(Collected data entries)
○ ○ ○ ○ ○

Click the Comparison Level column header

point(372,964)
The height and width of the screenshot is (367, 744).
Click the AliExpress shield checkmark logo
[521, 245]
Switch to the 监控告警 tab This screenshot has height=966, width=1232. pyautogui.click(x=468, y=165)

○ ○ ○ ○ ○

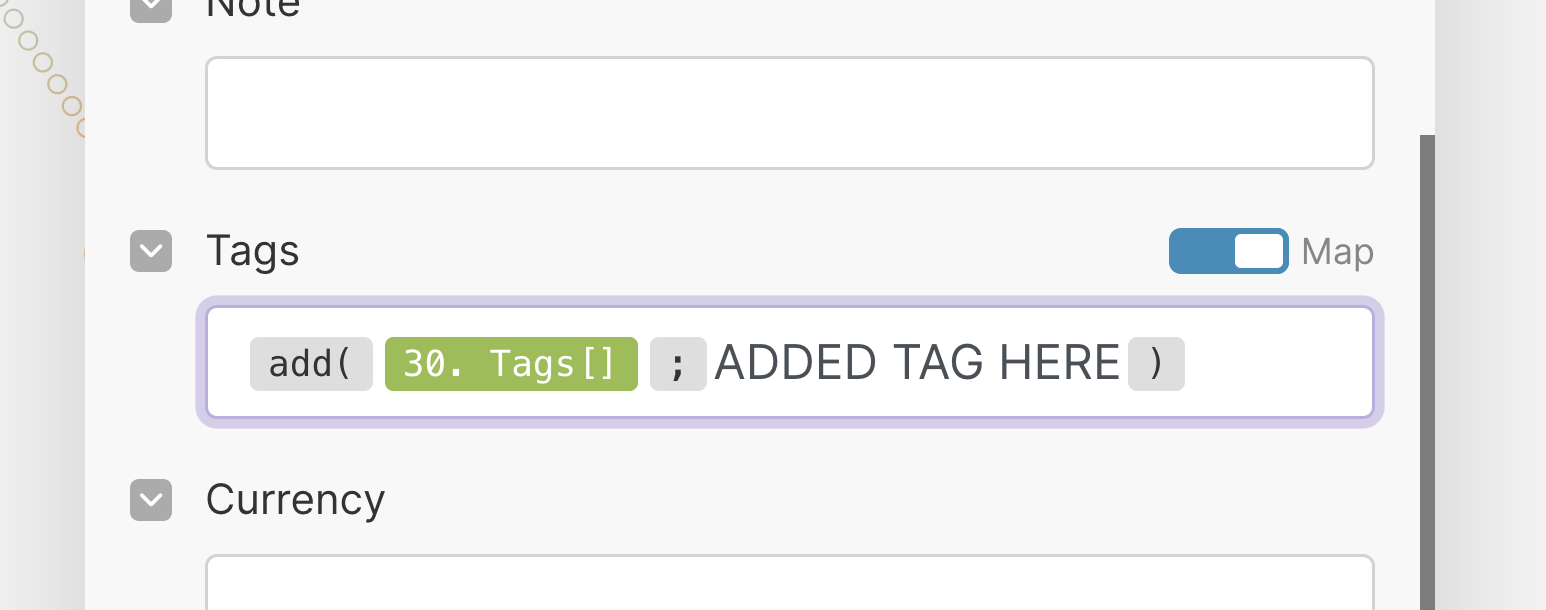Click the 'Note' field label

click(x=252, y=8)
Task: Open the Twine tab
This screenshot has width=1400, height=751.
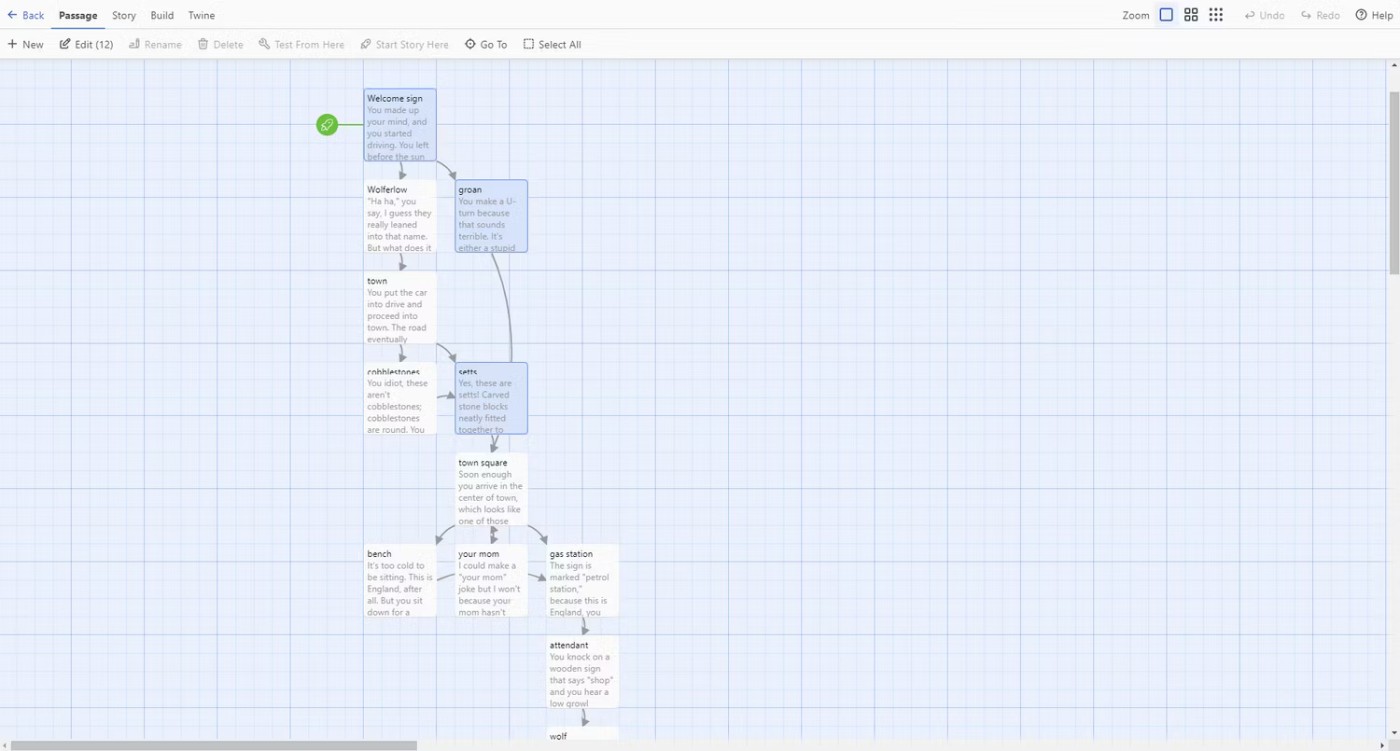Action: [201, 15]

○ ○ ○ ○ ○

WHAT YOU SHOULD DO:
Could you restate word for word the lines above, from the one that contains "The height and" through the one that contains "Switch to the", and no others?

RESULT OF THE EXERCISE:
The height and width of the screenshot is (367, 744).
Click the AliExpress shield checkmark logo
[521, 245]
Switch to the 监控告警 tab This screenshot has height=966, width=1232. pyautogui.click(x=468, y=165)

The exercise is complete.